● **Dataset**
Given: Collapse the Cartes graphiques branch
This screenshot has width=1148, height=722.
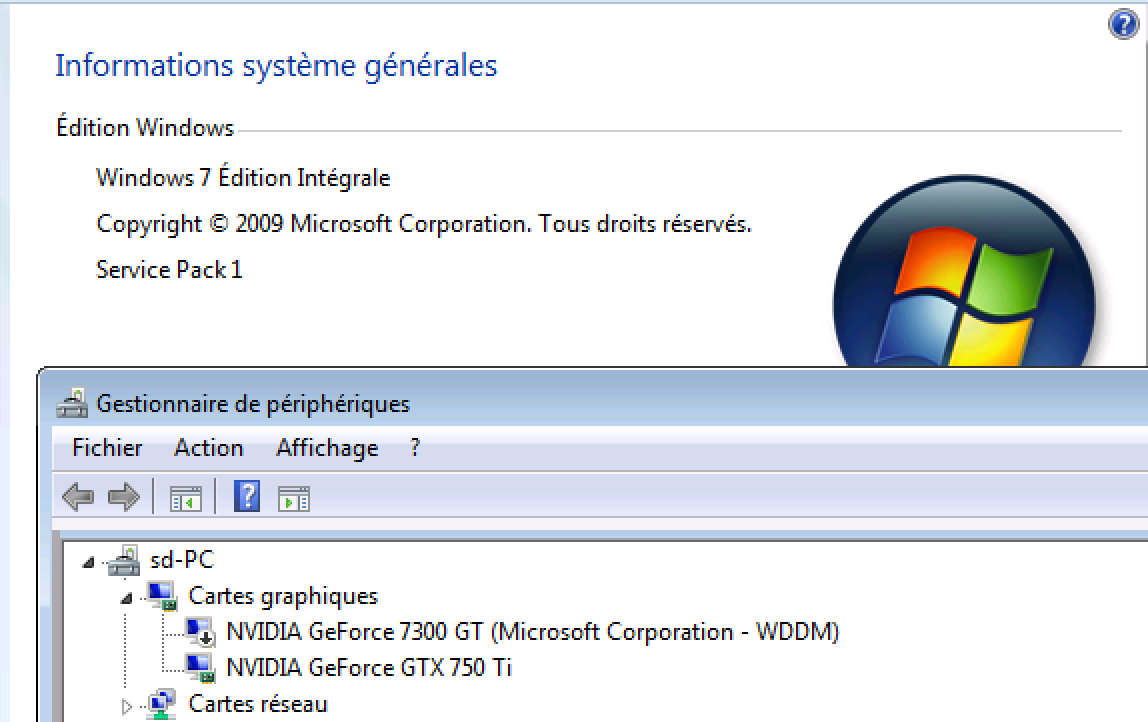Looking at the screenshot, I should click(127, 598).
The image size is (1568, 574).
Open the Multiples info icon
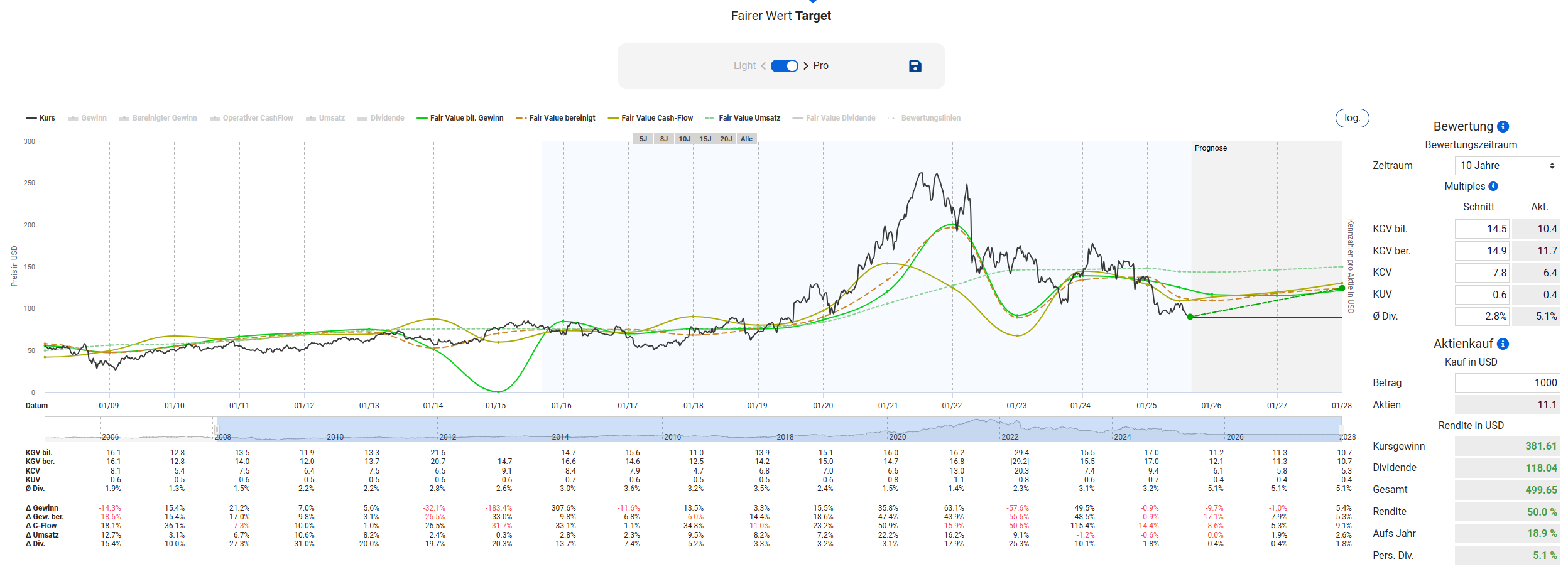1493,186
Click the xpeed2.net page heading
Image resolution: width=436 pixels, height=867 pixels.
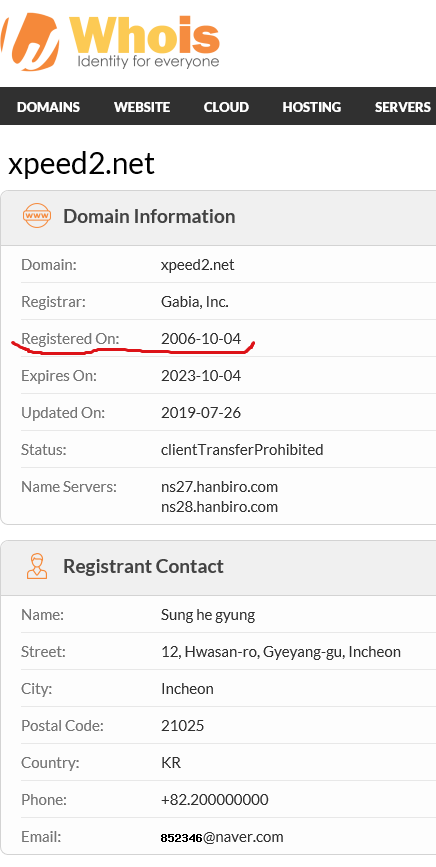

● **Task**
With the pictures left out, write out all of the data exactly.

● **Solution to this problem**
Given: Collapse the Cartes graphiques branch
This screenshot has width=1148, height=722.
Looking at the screenshot, I should click(127, 598).
The image size is (1568, 574).
Open the Multiples info icon
1493,186
Click the xpeed2.net page heading
Image resolution: width=436 pixels, height=867 pixels.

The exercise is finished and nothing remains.